TASK ITEM:
Return all of the records below verbatim.

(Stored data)
☆ ☆ ☆ ☆

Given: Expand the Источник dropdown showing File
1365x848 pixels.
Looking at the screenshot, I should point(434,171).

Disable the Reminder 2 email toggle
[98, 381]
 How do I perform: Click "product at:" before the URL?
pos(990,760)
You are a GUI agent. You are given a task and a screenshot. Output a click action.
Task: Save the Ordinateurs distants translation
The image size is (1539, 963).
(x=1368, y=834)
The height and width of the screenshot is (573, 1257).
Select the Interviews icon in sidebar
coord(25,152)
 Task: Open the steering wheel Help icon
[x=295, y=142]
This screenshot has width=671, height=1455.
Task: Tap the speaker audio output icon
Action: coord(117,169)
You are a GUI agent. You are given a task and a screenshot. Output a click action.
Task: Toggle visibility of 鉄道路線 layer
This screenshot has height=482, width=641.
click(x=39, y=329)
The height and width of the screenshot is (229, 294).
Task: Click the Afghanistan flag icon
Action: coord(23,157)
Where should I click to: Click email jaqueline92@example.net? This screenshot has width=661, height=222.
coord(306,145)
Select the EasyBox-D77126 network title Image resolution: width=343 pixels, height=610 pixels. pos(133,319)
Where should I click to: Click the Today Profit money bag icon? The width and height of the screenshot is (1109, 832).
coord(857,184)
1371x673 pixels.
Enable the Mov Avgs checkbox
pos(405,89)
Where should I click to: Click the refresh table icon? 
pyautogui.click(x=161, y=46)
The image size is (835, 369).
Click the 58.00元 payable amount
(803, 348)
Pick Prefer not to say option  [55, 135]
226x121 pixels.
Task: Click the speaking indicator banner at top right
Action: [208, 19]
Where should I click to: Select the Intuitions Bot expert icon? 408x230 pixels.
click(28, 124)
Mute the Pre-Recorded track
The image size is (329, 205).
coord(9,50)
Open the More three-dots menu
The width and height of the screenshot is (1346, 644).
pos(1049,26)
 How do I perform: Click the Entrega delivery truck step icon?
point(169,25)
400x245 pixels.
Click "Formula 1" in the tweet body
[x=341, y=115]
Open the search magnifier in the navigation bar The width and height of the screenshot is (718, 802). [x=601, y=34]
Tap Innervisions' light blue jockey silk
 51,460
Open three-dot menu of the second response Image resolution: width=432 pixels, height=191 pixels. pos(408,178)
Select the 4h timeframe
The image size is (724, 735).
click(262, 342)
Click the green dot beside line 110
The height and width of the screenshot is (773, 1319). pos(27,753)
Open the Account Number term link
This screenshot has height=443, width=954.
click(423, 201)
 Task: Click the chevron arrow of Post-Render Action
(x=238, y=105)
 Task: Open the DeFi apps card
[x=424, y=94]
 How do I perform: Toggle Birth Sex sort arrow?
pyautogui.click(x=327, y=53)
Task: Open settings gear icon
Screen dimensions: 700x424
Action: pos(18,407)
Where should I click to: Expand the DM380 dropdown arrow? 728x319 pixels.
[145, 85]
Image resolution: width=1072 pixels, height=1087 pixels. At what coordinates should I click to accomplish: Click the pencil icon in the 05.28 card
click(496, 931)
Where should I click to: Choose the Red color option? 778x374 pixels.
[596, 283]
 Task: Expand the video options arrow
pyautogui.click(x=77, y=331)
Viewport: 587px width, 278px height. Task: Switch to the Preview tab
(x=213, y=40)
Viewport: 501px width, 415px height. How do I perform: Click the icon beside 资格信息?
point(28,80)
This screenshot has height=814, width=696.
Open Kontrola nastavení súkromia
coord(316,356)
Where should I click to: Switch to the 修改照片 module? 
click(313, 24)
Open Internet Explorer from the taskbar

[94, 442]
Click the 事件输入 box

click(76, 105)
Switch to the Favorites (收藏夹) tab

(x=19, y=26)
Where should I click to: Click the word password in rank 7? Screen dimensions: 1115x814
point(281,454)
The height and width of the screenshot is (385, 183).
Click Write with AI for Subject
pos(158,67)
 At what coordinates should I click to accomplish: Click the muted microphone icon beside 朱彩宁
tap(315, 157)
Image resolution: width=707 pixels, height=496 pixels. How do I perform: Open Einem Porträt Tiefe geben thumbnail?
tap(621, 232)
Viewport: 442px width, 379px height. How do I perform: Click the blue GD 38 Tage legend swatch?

☆ ☆ ☆ ☆

SOLVED PROBLEM:
Given: Expand the Источник dropdown showing File
1365x848 pixels.
Looking at the screenshot, I should point(434,171).

Disable the Reminder 2 email toggle
[98, 381]
 How do I perform: Click "product at:" before the URL?
pos(990,760)
You are a GUI agent. You are given a task and a screenshot. Output a click action.
Task: Save the Ordinateurs distants translation
The image size is (1539, 963).
(x=1368, y=834)
The height and width of the screenshot is (573, 1257).
Select the Interviews icon in sidebar
coord(25,152)
 Task: Open the steering wheel Help icon
[x=295, y=142]
This screenshot has width=671, height=1455.
Task: Tap the speaker audio output icon
Action: coord(117,169)
You are a GUI agent. You are given a task and a screenshot. Output a click action.
Task: Toggle visibility of 鉄道路線 layer
This screenshot has height=482, width=641.
click(x=39, y=329)
The height and width of the screenshot is (229, 294).
Task: Click the Afghanistan flag icon
Action: coord(23,157)
Where should I click to: Click email jaqueline92@example.net? This screenshot has width=661, height=222.
coord(306,145)
Select the EasyBox-D77126 network title Image resolution: width=343 pixels, height=610 pixels. pos(133,319)
Where should I click to: Click the Today Profit money bag icon? The width and height of the screenshot is (1109, 832).
coord(857,184)
1371x673 pixels.
Enable the Mov Avgs checkbox
pos(405,89)
Where should I click to: Click the refresh table icon? 
pyautogui.click(x=161, y=46)
The image size is (835, 369).
Click the 58.00元 payable amount
(803, 348)
Pick Prefer not to say option  [55, 135]
226x121 pixels.
Task: Click the speaking indicator banner at top right
Action: [208, 19]
Where should I click to: Select the Intuitions Bot expert icon? 408x230 pixels.
click(28, 124)
Mute the Pre-Recorded track
The image size is (329, 205).
coord(9,50)
Open the More three-dots menu
The width and height of the screenshot is (1346, 644).
pos(1049,26)
 How do I perform: Click the Entrega delivery truck step icon?
point(169,25)
400x245 pixels.
Click "Formula 1" in the tweet body
[x=341, y=115]
Open the search magnifier in the navigation bar The width and height of the screenshot is (718, 802). [x=601, y=34]
Tap Innervisions' light blue jockey silk
 51,460
Open three-dot menu of the second response Image resolution: width=432 pixels, height=191 pixels. pos(408,178)
Select the 4h timeframe
The image size is (724, 735).
click(262, 342)
Click the green dot beside line 110
The height and width of the screenshot is (773, 1319). pos(27,753)
Open the Account Number term link
This screenshot has height=443, width=954.
click(423, 201)
 Task: Click the chevron arrow of Post-Render Action
(x=238, y=105)
 Task: Open the DeFi apps card
[x=424, y=94]
 How do I perform: Toggle Birth Sex sort arrow?
pyautogui.click(x=327, y=53)
Task: Open settings gear icon
Screen dimensions: 700x424
Action: pos(18,407)
Where should I click to: Expand the DM380 dropdown arrow? 728x319 pixels.
[145, 85]
Image resolution: width=1072 pixels, height=1087 pixels. At what coordinates should I click to accomplish: Click the pencil icon in the 05.28 card
click(496, 931)
Where should I click to: Choose the Red color option? 778x374 pixels.
[596, 283]
 Task: Expand the video options arrow
pyautogui.click(x=77, y=331)
Viewport: 587px width, 278px height. Task: Switch to the Preview tab
(x=213, y=40)
Viewport: 501px width, 415px height. How do I perform: Click the icon beside 资格信息?
point(28,80)
This screenshot has height=814, width=696.
Open Kontrola nastavení súkromia
coord(316,356)
Where should I click to: Switch to the 修改照片 module? 
click(313, 24)
Open Internet Explorer from the taskbar

[94, 442]
Click the 事件输入 box

click(76, 105)
Switch to the Favorites (收藏夹) tab

(x=19, y=26)
Where should I click to: Click the word password in rank 7? Screen dimensions: 1115x814
point(281,454)
The height and width of the screenshot is (385, 183).
Click Write with AI for Subject
pos(158,67)
 At what coordinates should I click to accomplish: Click the muted microphone icon beside 朱彩宁
tap(315, 157)
Image resolution: width=707 pixels, height=496 pixels. How do I perform: Open Einem Porträt Tiefe geben thumbnail?
tap(621, 232)
Viewport: 442px width, 379px height. How do I perform: Click the blue GD 38 Tage legend swatch?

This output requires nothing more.